» **原文抜粋**

あと、アレックスも五十嵐春さんと今回の寺元健一郎さんとで全然タイプが違いました。春さんアレックスはセリフが抑揚あまりないのもあるからか結構語気が強いように感じてしまうので、凄くストレートな印象を感じてしまうんですね。たとえば、フローに結婚を断られて部屋を出て行くときも凄く怒ったように出て行くのが印象的でした。でも寺元さんアレックスは落ち込んだように部屋を出て行っていて、フローに対する想いがちゃんとあったことが感じらたのでとても切なかったです。

寺元さんアレックスのほうが感情豊かで、凄くフローを大切に想っているのが伝わってきます。エイミーのことも幸せにしてくれそうだし、アレックスが決して嫌な男じゃなかったのが良かったです。春さん、どうしてもセリフが棒読みな感じになってしまうのが気になっちゃうし、『ロボット・イン・ザ・ガーデン』のときはそんなに気にならなかったんですけど、やっぱり役や作品との相性もあるのかもしれないなぁ…。今回の寺元さんアレックス、私はとても好きでした。

そして町島智子さんエイミーも素敵!町島さんもっと色んな役を掴んでほしいなと密かに応援していたので、エイミーとして舞台に立たれている姿を観られて嬉しかったです。凄く張り切っているけどすべてが空回りしてしまう様が凄く切なくて、町島さんが泣きそうな顔しながら笑っているのを観て余計に切なくなりました。

エイミー、クリミア行きを志願しながらもフローの眩しすぎる姿に羨望と諦めの気持ちが募って、結局辞退してしまう展開を迎えますが、凄く共感できるんですよね…。フローのようにたくましい看護婦ばかりではなく、震える体を奮い立たせていざ戦場に赴くも、自身の実力の低さや決して自分では届かない眩しすぎる存在に築いてしまうことで、諦めたくなる気持ち。新天地で頑張ろうとしたけど自分の不甲斐なさが悔しくてすぐに職場を離れてしまった新卒時代を思い出しました…(笑)

» **データ一覧**
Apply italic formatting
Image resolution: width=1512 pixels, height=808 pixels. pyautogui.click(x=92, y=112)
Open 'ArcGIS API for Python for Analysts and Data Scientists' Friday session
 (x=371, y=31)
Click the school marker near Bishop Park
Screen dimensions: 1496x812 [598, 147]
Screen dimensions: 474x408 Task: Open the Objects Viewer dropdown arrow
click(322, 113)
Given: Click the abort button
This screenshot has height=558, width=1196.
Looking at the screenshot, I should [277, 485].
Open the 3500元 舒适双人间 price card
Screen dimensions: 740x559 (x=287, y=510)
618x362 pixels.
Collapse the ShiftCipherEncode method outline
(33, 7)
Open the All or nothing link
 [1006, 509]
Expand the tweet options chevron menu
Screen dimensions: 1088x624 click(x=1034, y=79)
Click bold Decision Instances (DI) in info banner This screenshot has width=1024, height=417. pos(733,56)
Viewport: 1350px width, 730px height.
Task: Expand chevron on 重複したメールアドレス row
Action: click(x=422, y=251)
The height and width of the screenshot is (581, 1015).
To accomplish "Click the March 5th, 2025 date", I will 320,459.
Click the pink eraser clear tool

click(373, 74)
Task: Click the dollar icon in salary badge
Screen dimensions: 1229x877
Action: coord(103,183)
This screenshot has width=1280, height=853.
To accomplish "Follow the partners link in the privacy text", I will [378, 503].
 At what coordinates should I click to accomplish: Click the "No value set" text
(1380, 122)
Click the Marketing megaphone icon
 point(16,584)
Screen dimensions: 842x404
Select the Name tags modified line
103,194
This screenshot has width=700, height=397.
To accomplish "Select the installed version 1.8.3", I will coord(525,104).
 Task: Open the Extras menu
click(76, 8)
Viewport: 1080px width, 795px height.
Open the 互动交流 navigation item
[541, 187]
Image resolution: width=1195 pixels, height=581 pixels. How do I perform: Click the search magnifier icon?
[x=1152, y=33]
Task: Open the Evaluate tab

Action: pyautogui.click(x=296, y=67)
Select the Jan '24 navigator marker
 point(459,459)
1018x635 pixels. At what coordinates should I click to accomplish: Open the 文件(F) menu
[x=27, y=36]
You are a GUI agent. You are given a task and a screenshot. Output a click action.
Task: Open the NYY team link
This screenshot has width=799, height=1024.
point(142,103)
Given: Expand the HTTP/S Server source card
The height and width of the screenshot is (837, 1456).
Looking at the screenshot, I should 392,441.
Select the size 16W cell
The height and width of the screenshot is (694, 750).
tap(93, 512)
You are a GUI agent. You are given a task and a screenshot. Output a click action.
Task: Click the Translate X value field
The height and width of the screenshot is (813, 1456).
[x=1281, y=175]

» **課題 1**
感想文の一文「今回の寺元さんアレックス、私はとても好きでした。」を英語に訳す。
» **課題 2**
感想文によると、フローに結婚を断られたアレックスは、寺元さんの演技ではどのように部屋を出て行ったか。
» **課題 3**
感想文のうち、「寺元さんアレックスのほうが感」を含む語句で始まり「時代を思い出しました…(笑)」で終わる部分を、一字も変えずに書き写してください。
エントリーは感想文とは別の資料である。

» **回答全文 1**
I really liked Teramoto's Alex this time.

» **回答全文 2**
落ち込んだように出て行った。

» **回答全文 3**
寺元さんアレックスのほうが感情豊かで、凄くフローを大切に想っているのが伝わってきます。エイミーのことも幸せにしてくれそうだし、アレックスが決して嫌な男じゃなかったのが良かったです。春さん、どうしてもセリフが棒読みな感じになってしまうのが気になっちゃうし、『ロボット・イン・ザ・ガーデン』のときはそんなに気にならなかったんですけど、やっぱり役や作品との相性もあるのかもしれないなぁ…。今回の寺元さんアレックス、私はとても好きでした。

そして町島智子さんエイミーも素敵!町島さんもっと色んな役を掴んでほしいなと密かに応援していたので、エイミーとして舞台に立たれている姿を観られて嬉しかったです。凄く張り切っているけどすべてが空回りしてしまう様が凄く切なくて、町島さんが泣きそうな顔しながら笑っているのを観て余計に切なくなりました。

エイミー、クリミア行きを志願しながらもフローの眩しすぎる姿に羨望と諦めの気持ちが募って、結局辞退してしまう展開を迎えますが、凄く共感できるんですよね…。フローのようにたくましい看護婦ばかりではなく、震える体を奮い立たせていざ戦場に赴くも、自身の実力の低さや決して自分では届かない眩しすぎる存在に築いてしまうことで、諦めたくなる気持ち。新天地で頑張ろうとしたけど自分の不甲斐なさが悔しくてすぐに職場を離れてしまった新卒時代を思い出しました…(笑)